In [None]:
#Imports

# +------------+
#  SUUUUUUUUUUU
# +------------+

#Imports
import time
from tqdm import tqdm

import numpy as np
import pandas as pd
import matplotlib.pyplot as plt
import seaborn as sns

from sklearn.datasets import _california_housing
from sklearn.model_selection import train_test_split
from sklearn.linear_model import *
from sklearn.ensemble import *

from sklearn.model_selection import learning_curve
from sklearn.model_selection import ShuffleSplit
from sklearn.svm import SVC
from sklearn.naive_bayes import GaussianNB

#Settings
plt.style.use('dark_background')

#Colonnes du dataset
"""
- MedInc        median income in block group
- HouseAge      median house age in block group
- AveRooms      average number of rooms per household
- AveBedrms     average number of bedrooms per household
- Population    block group population
- AveOccup      average number of household members
- Latitude      block group latitude
- Longitude     block group longitude
- MedHouseVal   median house value
"""

#Creation du dataframe avec le dataset
df = _california_housing.fetch_california_housing(as_frame=True).frame


In [None]:
#Variables

#Definition de la target
target_name = "MedHouseVal"
target = df[target_name]

#Colonnes exclues pour le test
columns_to_drop = [
    target_name, 
    "Population", 
    "AveOccup", 
    "AveBedrms", 
    "HouseAge", 
    "AveRooms"
]
data = df.drop(columns=columns_to_drop)

#Modeles a tester
models = [
    AdaBoostRegressor(),  
    BaggingRegressor(n_jobs=-1), 
    ExtraTreesRegressor(n_jobs=-1), 
    GradientBoostingRegressor(), 
    RandomForestRegressor(n_jobs=-1), 
    HistGradientBoostingRegressor()
]

linear_models = [
    LinearRegression(),
    Ridge(),
    RidgeCV(),
    SGDRegressor(),
    Lasso(),
]

#Nombre de training par modele
attemps = 5

## Fonctions

In [None]:
#Traitement des donnees

def TestModel(models):
    global attemps
    
    #Initialisation de la dataframe des resultats
    result_df = pd.DataFrame(columns=["ModelName","AvgScore","MaxScore","AvgExecTime"])

    for model in models:

        #Affichage
        model_name = model.__class__.__name__
        print(f"{model_name}")

        #Initialisation des listes
        score_results = []
        time_results = []
        
        for i in tqdm(range(attemps)):

            #Demarrage du timer
            start = time.time()

            #Split et Fit
            data_train, data_test, target_train, target_test = train_test_split(data, target, test_size=0.25, random_state=69)
            model.fit(data_train, target_train)

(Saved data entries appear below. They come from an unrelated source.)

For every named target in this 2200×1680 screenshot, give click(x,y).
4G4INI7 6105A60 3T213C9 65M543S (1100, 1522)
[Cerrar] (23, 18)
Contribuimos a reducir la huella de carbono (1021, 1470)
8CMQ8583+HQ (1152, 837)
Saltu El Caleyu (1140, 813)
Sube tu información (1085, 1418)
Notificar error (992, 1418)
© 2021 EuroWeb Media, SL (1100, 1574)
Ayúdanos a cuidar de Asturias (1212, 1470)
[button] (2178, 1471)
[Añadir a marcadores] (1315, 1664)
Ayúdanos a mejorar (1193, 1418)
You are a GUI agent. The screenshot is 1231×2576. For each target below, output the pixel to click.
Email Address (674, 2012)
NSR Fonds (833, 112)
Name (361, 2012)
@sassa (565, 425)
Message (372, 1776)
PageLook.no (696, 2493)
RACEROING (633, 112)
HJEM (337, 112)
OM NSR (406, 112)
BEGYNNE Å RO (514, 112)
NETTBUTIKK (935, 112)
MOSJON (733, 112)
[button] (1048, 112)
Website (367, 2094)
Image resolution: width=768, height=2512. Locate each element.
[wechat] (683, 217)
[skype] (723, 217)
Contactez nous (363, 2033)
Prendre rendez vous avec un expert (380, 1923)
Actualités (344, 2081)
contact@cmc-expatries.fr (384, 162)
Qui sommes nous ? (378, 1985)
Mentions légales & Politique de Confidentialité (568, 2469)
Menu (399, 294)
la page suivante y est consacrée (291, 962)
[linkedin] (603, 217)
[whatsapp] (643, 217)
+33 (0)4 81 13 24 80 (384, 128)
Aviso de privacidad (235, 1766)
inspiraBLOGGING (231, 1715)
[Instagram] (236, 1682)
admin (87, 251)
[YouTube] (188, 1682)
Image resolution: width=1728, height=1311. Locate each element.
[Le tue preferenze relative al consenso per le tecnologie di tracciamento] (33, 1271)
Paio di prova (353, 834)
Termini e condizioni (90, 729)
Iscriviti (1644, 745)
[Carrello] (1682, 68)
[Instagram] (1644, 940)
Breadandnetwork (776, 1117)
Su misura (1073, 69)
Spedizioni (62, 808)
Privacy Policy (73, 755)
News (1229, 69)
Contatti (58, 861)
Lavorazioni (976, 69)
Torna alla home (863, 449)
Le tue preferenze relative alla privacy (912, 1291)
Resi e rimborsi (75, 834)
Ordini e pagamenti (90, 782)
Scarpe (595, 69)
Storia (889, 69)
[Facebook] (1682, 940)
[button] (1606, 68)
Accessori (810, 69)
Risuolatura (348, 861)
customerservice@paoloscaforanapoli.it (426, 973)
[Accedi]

            #Calcul du score
            score = model.score(data_test, target_test)

            #Sauvegarde des resultats dans les listes
            score_results.append(score)
            time_results.append(time.time() - start)

        #Calcul des stats
        avg_score = round(np.average(score_results) * 100, 3)
        max_score = round(np.max(score_results) * 100, 3)
        avg_time = round(np.average(time_results), 3)

        #Sauvegarde des resultats dans la dataframe
        new_row = pd.DataFrame([[model_name, avg_score, max_score, avg_time]], columns=["ModelName","AvgScore","MaxScore","AvgExecTime"])
        result_df = pd.concat([result_df, new_row])

    #Affichage
    print(f"-"*62, "\nResults :")
    print(result_df.to_string(index=False))
    print(f"-"*62)

In [None]:
#Learning Curve (Subplots MatPlotLib)

def subplots_learnings_curves(
    models,
    data,
    target
):
    n_jobs = -1
    fig, graphs = plt.subplots(1, len(models), figsize=(5* len(models), 5))
    points_amount = 10
    for i in tqdm(range(len(models))):
        graphs[i].set_title(models[i].__class__.__name__)
        graphs[i].set_xlabel("Training examples")
        graphs[i].set_ylabel("Score")

        train_sizes, train_scores, test_scores = learning_curve(
        estimator = models[i],
        X=data,
        y=target,
        n_jobs=n_jobs,
        train_sizes=np.linspace(0.1, 1, points_amount)
        )

        train_scores_mean = np.mean(train_scores, axis=1)
        test_scores_mean = np.mean(test_scores, axis=1)

        train_curve = graphs[i].plot(train_sizes, train_scores_mean)
        test_curve = graphs[i].plot(train_sizes, test_scores_mean)

    return plt

In [None]:
#Learning Curve (Plot Seaborn)

def plot_learning_curve(
    models,
    data,
    target
):
    n_jobs = -1
    points_amount = 10
    curves_results_df = pd.DataFrame(columns=["ModelName","TrainSize","TestScoreMean"])
    legend = []

    for i in tqdm(range(len(models))):
        train_sizes, train_scores, test_scores = learning_curve(
        estimator = models[i],
        X=data,
        y=target,
        n_jobs=n_jobs,
        train_sizes=np.linspace(0.1, 1, points_amount)
        )

        train_scores_mean = np.mean(train_scores, axis=1)
        test_scores_mean = np.mean(test_scores, axis=1)

        new_row = pd.DataFrame([[models[i].__class__.__name__, train_sizes, test_scores_mean]], columns=["ModelName","TrainSize","TestScoreMean"])
        curves_results_df = pd.concat([curves_results_df, new_row], ignore_index=True)

    for i in range(len(curves_results_df.index)):
        x_values = curves_results_df["TrainSize"][i]
        y_values = curves_results_df["TestScoreMean"][i]
        legend.append(models[i].__class__.__name__)
        sns.lineplot(x=x_values, y=y_values)
    
    plt.legend(labels=legend)

    return plt

## Calls

In [None]:
#Call Traitement des donnees

TestModel(models)
TestModel(linear_models)

In [None]:
#Call Learning Curve (Subplots MatPlotLib)

subplots_learnings_curves(
    models, 
    data,
    target
)

plt.show()

In [None]:
#Call Learning Curve (Plot Seaborn)

plot_learning_curve(
    models, 
    data,
    target
)

plt.show()